### PROBLEMS TO WORK ON
[A] From the market research post, list the ways Facebook polls let you filter the sample.
[B] Please carry on the market research post from its last sentence.

### PROVIDED TEXT
Facebook and Linkedin to Offer Market Research?
It seems like the natural second monetizing scheme many dot-coms think of. First Advertising then Market Research. That was the case for me back in 2000 at the beginning of the dotcom boom. I was hired by Snowball.com (now IGN.com) to help start a market research vertical Iquestics.com. It was to be a new profit center, and we had about 1 year to do it before the VC money ran out (that was my own financial analysis which was off only by about a month). Snowball.com had 14 million 13-30 year old unique visitors per month then. It seemed to make sense to add market research on as a second revenue source after advertising. While we were able to get a few clients like AE, Visa, Microsoft, it wasn’t enough, fast enough. However, marketing research takes time to implement correctly.
Last week someone from Linkedin asked to set up a call with me to discuss market research on Linkedin. They were interested in speaking to a few of the better connected consumer insights professionals in the Linkedin group “Next Gen Marketing Research“. It seems they may very soon be making a “market research” (polling) function available much like what Facebook has been offering now for nearly a year.
For those not aware of Facebook polls it allows users to pay per response to ask a single question. You are limited to 5 answers. There are no other question types. You can filter sample by interests, gender, age, or location. Even these few filters are limited and you can not apply multiple filters. For instance, it is technically not possible to select females and age 13-17 at the same time. Also choices like location are limited to individual states or smaller countries (Luxembourg, Sweden). You can not select USA for instance.

### PROVIDED DATA
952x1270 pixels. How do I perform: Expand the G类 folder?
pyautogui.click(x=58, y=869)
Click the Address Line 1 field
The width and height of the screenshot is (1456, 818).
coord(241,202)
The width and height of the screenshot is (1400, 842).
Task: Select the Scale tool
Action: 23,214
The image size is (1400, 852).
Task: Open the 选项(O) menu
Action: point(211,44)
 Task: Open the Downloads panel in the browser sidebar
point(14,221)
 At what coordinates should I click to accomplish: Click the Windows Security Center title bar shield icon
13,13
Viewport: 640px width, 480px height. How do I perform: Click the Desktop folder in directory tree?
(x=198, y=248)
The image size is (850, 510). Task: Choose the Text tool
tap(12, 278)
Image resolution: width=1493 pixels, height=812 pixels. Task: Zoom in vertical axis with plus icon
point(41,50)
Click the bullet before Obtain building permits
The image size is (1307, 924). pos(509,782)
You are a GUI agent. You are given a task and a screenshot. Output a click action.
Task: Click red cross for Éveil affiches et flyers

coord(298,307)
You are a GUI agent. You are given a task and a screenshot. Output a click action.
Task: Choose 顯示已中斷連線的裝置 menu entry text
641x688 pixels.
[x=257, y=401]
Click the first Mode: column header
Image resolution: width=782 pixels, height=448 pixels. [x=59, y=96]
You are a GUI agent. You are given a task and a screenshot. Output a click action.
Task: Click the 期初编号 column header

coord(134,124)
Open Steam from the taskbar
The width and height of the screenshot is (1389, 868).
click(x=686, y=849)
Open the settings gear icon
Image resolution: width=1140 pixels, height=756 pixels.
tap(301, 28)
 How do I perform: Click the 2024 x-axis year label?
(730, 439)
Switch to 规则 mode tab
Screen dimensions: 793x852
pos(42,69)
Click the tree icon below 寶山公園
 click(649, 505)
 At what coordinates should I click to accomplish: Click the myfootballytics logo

### OUTPUTS
[A] interests, gender, age, location

[B]
Therefore this polling tool is not useful for actual consumer insights projects I work on. Though I have found it useful to flush out some ideas for proposals, or prior to giving a talk/speech on youth research (GenX2Z).
I think it will be interesting to see if Facebook and Linkedin will be able to provide more robust consumer insights tools to us in the future. For now though Anderson Analytics and other research firms will need to continue to build their own panels which contain users of these systems. There are a few ways to do this including advertising, or working with application developers (on Facebook).
Has anyone else used the Facebook polling? Do you think Linkedin and Facebook will be able to provide useful market research products to us? If so, what would you first most like to see available?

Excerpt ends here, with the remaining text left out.